We approached the preparation of the Sushi Rice Krispy Treat mixture like this, but I'm not totally convinced it was the best way - we patted a rather thin layer of the mixture onto waxed paper, and kept doing this so that we had rectangles of the Rice Krispies stacked up and ready to roll.  Even so, by the time we got to the end of the stack, they were getting pretty hard to work with.  So alternative ideas are welcome!

Next, we set up our work station, taking one of our prepared Rice Krispie rectangles and laying out a line of candy and then rolling it up (jelly roll style), using the waxed paper to help hold it together.  Once it is completely wrapped around the candy, you want to cut off the log and apply some pressure to make sure it is tightly pressed in shape.  We found that each rectangle of Rice Krispies made about three logs.

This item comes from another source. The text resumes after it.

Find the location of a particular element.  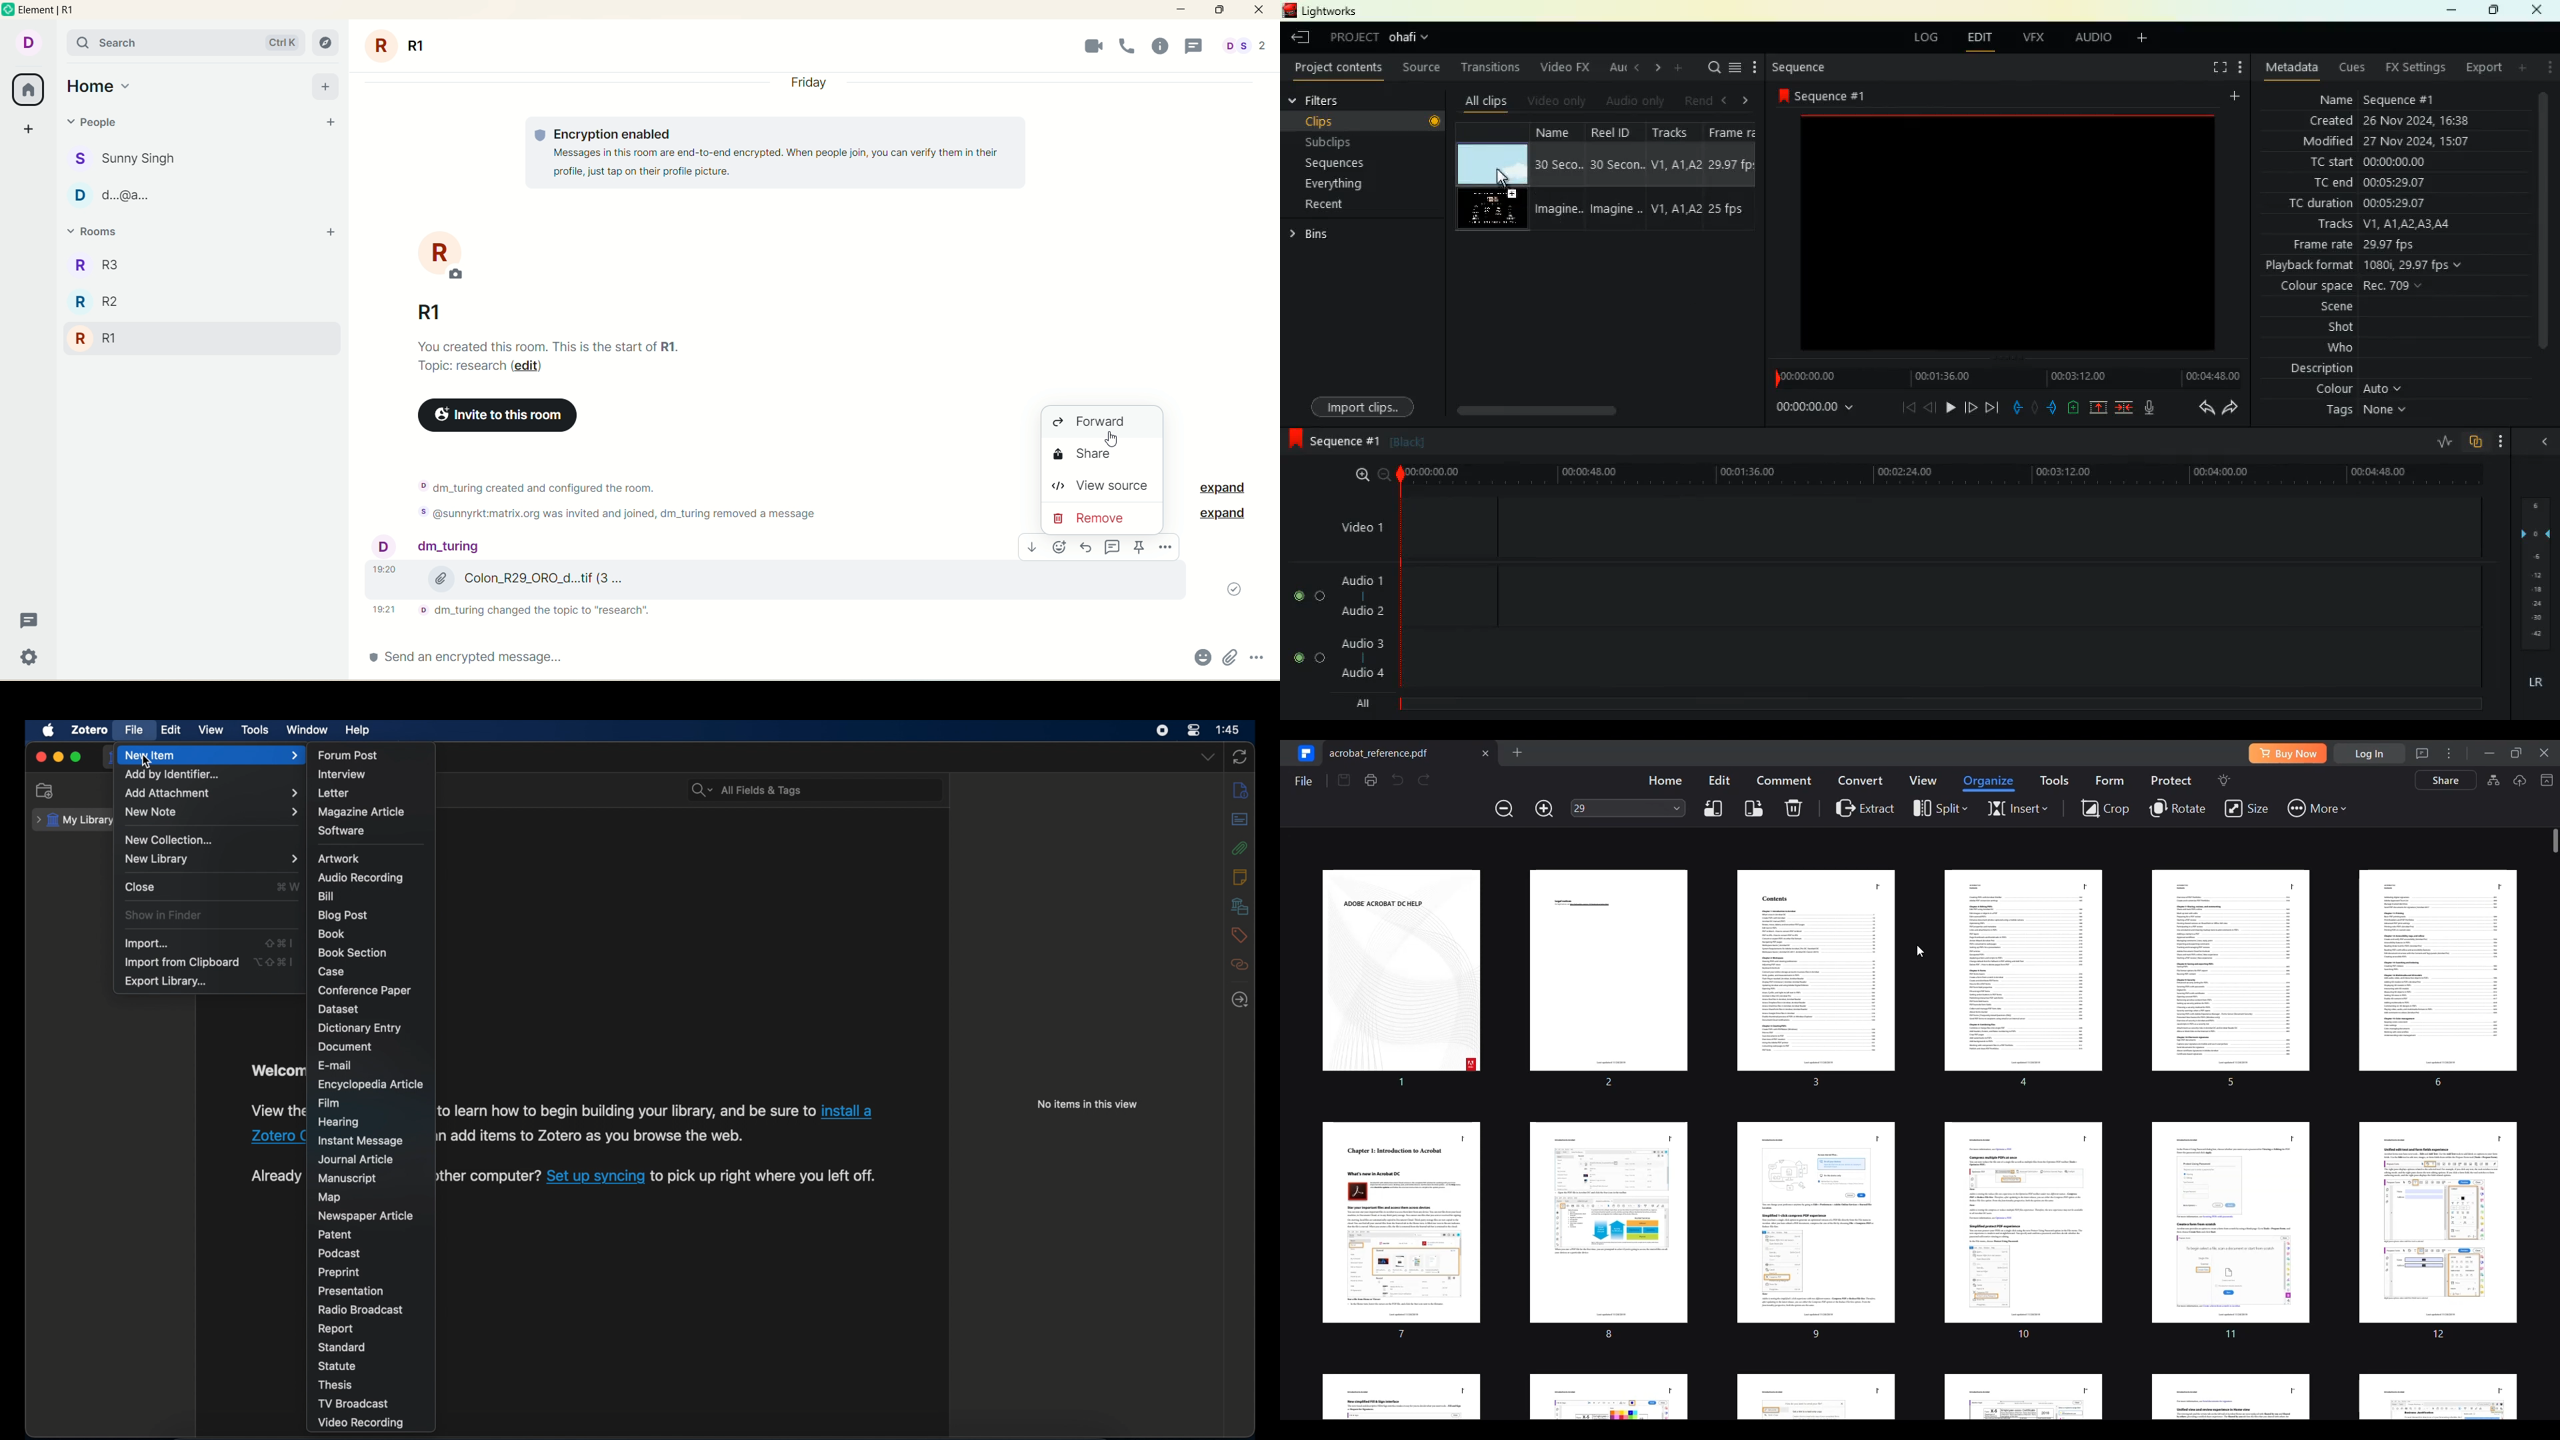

As soon as the log is pressed together, a fruit roll up is wrapped around the log to take the part of a sheet of nori.  Don't stress to much about color - the ones we used were two tone (blue and red, yellow and...something).  Don't get the fruit by the foot - that would be very slow and messy.  DO get a kid or someone who actually eats the stuff to handle peeling the fruit roll ups off their paper for you, because trying to do that after you just had your hands busy squeeze Rice Krispy Treats logs will not be pretty.  The fruit 'nori' really helps hold it all together...squeeze a bit more and then set it aside for a few minutes to really settle before slicing into sushi rolls.

That's about it, except you do this over and over again for a couple hours and every so often, a roll won't quite work out or you'll try something that really didn't do what you thought it would - like making a roll with the rice on the outside and having the whole thing turn into a sugary pile of badness.  But that's okay, because you get to eat your mistakes and they still taste insanely good.

If - like us - you make a lot of mistakes, about an hour after you're done you'll suddenly find yourself crashing into a massive sugar coma and needing a good nap.  With visions of sugarplums dancing in your head...
Next time I want to experiment with more shapes, come up with something to act as wasabi, and figure out some better way to handle the Rice Krispy Treat mixture.

I also plan to make a more grown up version of dessert sushi here soon, with sweetened *real rice* and fruit... I'm still deciding what I want for the nori for that.